Extracted information:
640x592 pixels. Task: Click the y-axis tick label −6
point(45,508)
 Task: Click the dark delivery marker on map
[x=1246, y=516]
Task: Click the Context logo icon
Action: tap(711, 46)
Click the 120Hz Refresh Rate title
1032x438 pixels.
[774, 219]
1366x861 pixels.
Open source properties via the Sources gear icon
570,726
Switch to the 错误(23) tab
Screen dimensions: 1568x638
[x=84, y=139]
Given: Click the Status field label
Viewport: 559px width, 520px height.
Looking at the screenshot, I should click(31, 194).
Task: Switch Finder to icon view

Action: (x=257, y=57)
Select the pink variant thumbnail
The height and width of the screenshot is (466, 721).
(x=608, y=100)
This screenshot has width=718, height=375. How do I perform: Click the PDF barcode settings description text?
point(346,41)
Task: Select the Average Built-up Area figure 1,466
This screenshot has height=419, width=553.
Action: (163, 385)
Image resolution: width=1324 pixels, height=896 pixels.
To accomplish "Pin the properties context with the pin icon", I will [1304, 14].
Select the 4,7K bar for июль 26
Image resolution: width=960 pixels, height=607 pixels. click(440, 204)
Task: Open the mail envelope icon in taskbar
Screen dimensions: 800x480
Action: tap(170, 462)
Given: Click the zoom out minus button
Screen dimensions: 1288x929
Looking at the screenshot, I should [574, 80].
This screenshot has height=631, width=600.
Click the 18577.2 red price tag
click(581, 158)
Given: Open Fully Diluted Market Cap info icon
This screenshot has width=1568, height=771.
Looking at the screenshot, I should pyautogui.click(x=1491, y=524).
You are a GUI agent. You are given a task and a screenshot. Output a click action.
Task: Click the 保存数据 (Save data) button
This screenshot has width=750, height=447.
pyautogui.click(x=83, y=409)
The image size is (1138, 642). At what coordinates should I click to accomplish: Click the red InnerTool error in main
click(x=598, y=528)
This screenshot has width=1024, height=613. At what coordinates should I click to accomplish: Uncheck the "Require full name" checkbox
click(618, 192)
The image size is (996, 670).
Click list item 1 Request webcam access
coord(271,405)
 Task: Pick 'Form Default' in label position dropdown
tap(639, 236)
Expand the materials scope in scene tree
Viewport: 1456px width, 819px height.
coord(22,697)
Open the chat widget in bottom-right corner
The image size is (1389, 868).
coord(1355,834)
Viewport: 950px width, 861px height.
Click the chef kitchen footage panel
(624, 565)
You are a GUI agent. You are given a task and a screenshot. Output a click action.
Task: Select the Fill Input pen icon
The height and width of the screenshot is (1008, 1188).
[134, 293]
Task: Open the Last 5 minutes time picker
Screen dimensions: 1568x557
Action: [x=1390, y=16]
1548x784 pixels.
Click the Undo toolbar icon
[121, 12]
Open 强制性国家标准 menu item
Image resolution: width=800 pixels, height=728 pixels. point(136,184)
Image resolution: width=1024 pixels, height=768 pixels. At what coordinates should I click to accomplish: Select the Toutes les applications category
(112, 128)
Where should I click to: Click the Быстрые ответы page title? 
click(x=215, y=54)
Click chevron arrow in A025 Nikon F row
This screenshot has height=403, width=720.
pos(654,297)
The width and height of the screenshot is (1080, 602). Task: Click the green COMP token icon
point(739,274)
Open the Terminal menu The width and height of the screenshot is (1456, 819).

What is needed: Duplicate all of the records above word for word, keeping every line in its original order.

Task solution:
640x592 pixels. Task: Click the y-axis tick label −6
point(45,508)
 Task: Click the dark delivery marker on map
[x=1246, y=516]
Task: Click the Context logo icon
Action: tap(711, 46)
Click the 120Hz Refresh Rate title
1032x438 pixels.
[774, 219]
1366x861 pixels.
Open source properties via the Sources gear icon
570,726
Switch to the 错误(23) tab
Screen dimensions: 1568x638
[x=84, y=139]
Given: Click the Status field label
Viewport: 559px width, 520px height.
Looking at the screenshot, I should click(31, 194).
Task: Switch Finder to icon view

Action: (x=257, y=57)
Select the pink variant thumbnail
The height and width of the screenshot is (466, 721).
(x=608, y=100)
This screenshot has width=718, height=375. How do I perform: Click the PDF barcode settings description text?
point(346,41)
Task: Select the Average Built-up Area figure 1,466
This screenshot has height=419, width=553.
Action: (163, 385)
Image resolution: width=1324 pixels, height=896 pixels.
To accomplish "Pin the properties context with the pin icon", I will [1304, 14].
Select the 4,7K bar for июль 26
Image resolution: width=960 pixels, height=607 pixels. click(440, 204)
Task: Open the mail envelope icon in taskbar
Screen dimensions: 800x480
Action: tap(170, 462)
Given: Click the zoom out minus button
Screen dimensions: 1288x929
Looking at the screenshot, I should [574, 80].
This screenshot has height=631, width=600.
Click the 18577.2 red price tag
click(581, 158)
Given: Open Fully Diluted Market Cap info icon
This screenshot has width=1568, height=771.
Looking at the screenshot, I should pyautogui.click(x=1491, y=524).
You are a GUI agent. You are given a task and a screenshot. Output a click action.
Task: Click the 保存数据 (Save data) button
This screenshot has width=750, height=447.
pyautogui.click(x=83, y=409)
The image size is (1138, 642). At what coordinates should I click to accomplish: Click the red InnerTool error in main
click(x=598, y=528)
This screenshot has width=1024, height=613. At what coordinates should I click to accomplish: Uncheck the "Require full name" checkbox
click(618, 192)
The image size is (996, 670).
Click list item 1 Request webcam access
coord(271,405)
 Task: Pick 'Form Default' in label position dropdown
tap(639, 236)
Expand the materials scope in scene tree
Viewport: 1456px width, 819px height.
coord(22,697)
Open the chat widget in bottom-right corner
The image size is (1389, 868).
coord(1355,834)
Viewport: 950px width, 861px height.
Click the chef kitchen footage panel
(624, 565)
You are a GUI agent. You are given a task and a screenshot. Output a click action.
Task: Select the Fill Input pen icon
The height and width of the screenshot is (1008, 1188).
[134, 293]
Task: Open the Last 5 minutes time picker
Screen dimensions: 1568x557
Action: [x=1390, y=16]
1548x784 pixels.
Click the Undo toolbar icon
[121, 12]
Open 强制性国家标准 menu item
Image resolution: width=800 pixels, height=728 pixels. point(136,184)
Image resolution: width=1024 pixels, height=768 pixels. At what coordinates should I click to accomplish: Select the Toutes les applications category
(112, 128)
Where should I click to: Click the Быстрые ответы page title? 
click(x=215, y=54)
Click chevron arrow in A025 Nikon F row
This screenshot has height=403, width=720.
pos(654,297)
The width and height of the screenshot is (1080, 602). Task: Click the green COMP token icon
point(739,274)
Open the Terminal menu The width and height of the screenshot is (1456, 819).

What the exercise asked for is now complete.